## Task description
Reproduce word for word every line from the one containing "You are a computer-use" to the final line of the data below; omit the pictures.

—————

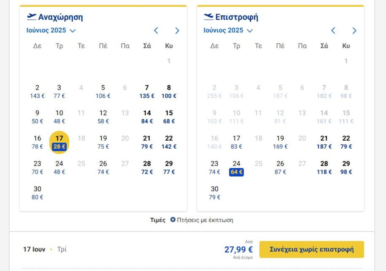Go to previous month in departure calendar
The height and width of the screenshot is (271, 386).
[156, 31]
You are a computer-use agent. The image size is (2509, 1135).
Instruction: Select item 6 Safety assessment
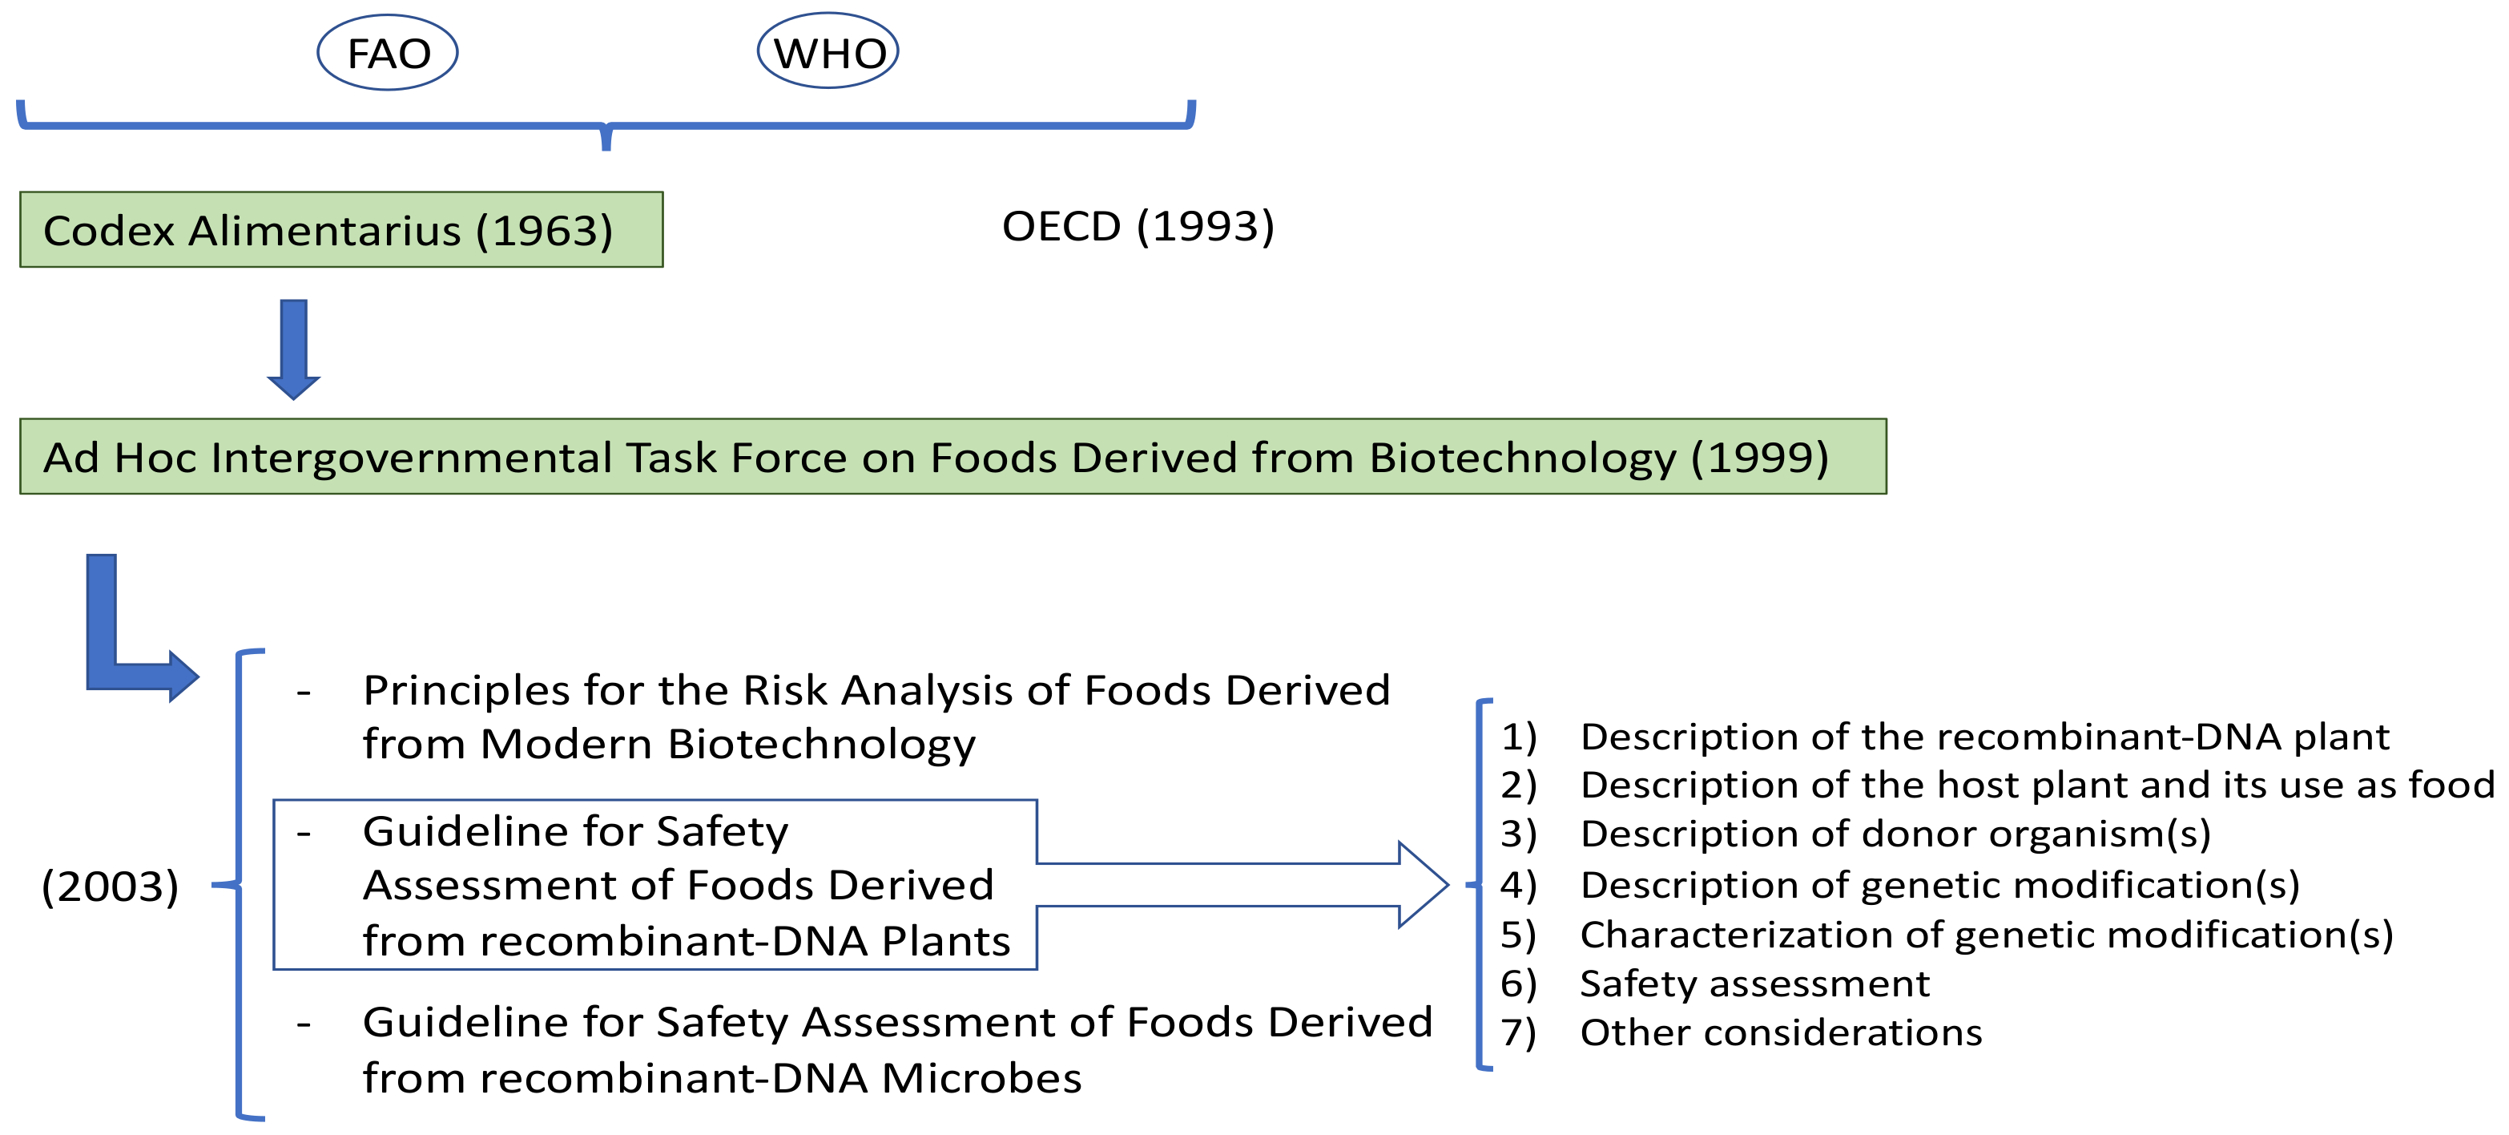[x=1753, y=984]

—————

## Completed exercise
You are a computer-use agent. The image size is (2509, 1135).
Instruction: Select item 6 Safety assessment
[x=1753, y=984]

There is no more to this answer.